December 16, 2021
Snow removal contractors share tips on how to mitigate insurance claims
Insurance claims have become an unfortunate, but frequent element of the snow and ice management business. 

During Landscape Ontario’s 2021 Snowposium conference, snow and ice contractors had the opportunity to share defence strategies via a virtual Insurance Claims Town Hall. 

For Pristine Property Maintenance, based in Ajax, Ont., Self-Insured Retention (SIR) is part of their claims mitigation strategy. Using a SIR allows claims ranging from $0 to $50,000 to be handled by the contractor. Claims in the $50,000 to $1 million range are managed by the self-insured group of contractors, and for claims exceeding $1 million, the insurance company steps in. 

“It’s a completely new way of looking at insurance,” said Jon Agg, co-owner of Pristine Property Management. 

To join the group, a contractor must meet certain criteria surrounding equipment maintenance and repair, as well as training and record keeping. 

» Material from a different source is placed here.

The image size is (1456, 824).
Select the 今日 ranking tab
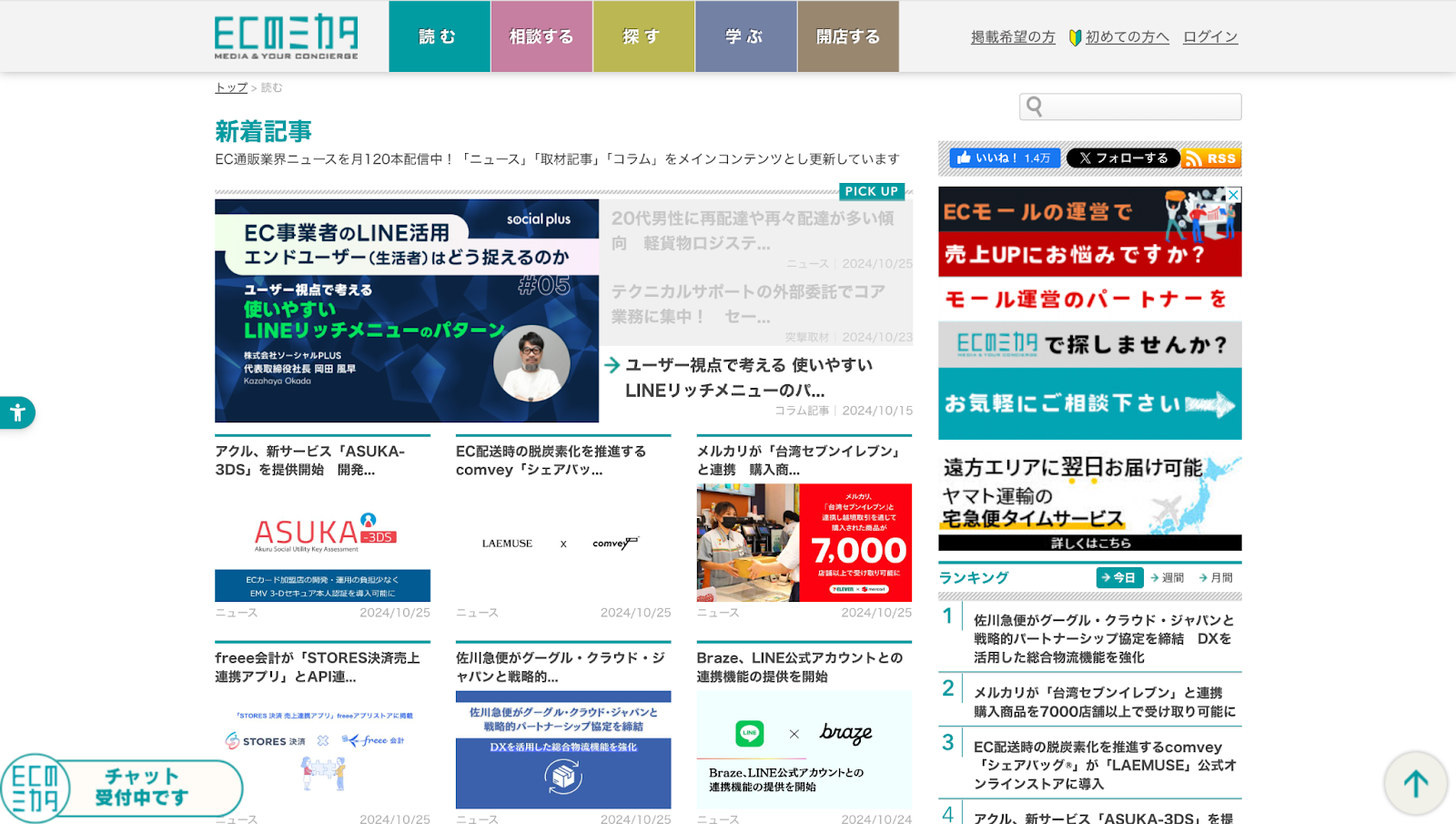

“A lot of it revolves around record keeping. It’s making sure that you do the right thing, but making sure you can prove it,” said Jim Monk, president of Markham Property Services, which is a member of the SIR group. “There’s the truth, then there’s what you can prove.”

Agg agreed that documentation is an important aspect of a successful defence against a claim. He added that lacklustre records are “easy pickings” for lawyers. 

Paul Lammers, vice president of Garden Grove Landscaping, based in Watertown, Ont., said equipment is also part of documentation, as GPS weather reports and photos can all help form a defence. 

“One thing I learned very quickly is we’re not just snow plow contractors. We’re snow managers,” Lammers said. “Gone are the days of just going out to plow snow. We’re managing snow.”

Pre-season inspections are also important for avoiding accusations of property damage, Lammers explained.  

“They’re key. Before you step on the site, do your preseason site inspections. Make sure someone else’s damages are not your damage,” Lammers said.

Some snow removal companies are opting to remove riskier environments from their client base. Chris Burns, president of Clintar Ottawa, said slip and fall claims have changed where they work. The company now focuses on snow removal for government properties, office buildings and schools rather than retail centres. 

“They’re not as claims happy as retail seems to be. We still do some retail, but we’re just more selective,” Burns said. 

David Amadori, senior vice president of Marsh Canada, an insurance broker and risk advisor company, agreed retail centres, as well as condos and apartment buildings generate more claims. 

“All snow removal work is not created equal from a risk standpoint,” Amadori said. 

He also stressed that documentation is key for a successful defence when facing a slip and fall claim. 

“When it comes to responding to a claim, it’s a war of information. It’s what you can prove,” Amadori said. “Try to over-document. It’s a challenge, but a requirement.” 

Digital logbooks have also proven to be a useful tool for snow management contractors in defence against claims. 

“It’s a little different from a coffee-stained sheet pulled out of the glovebox,” Amadori said.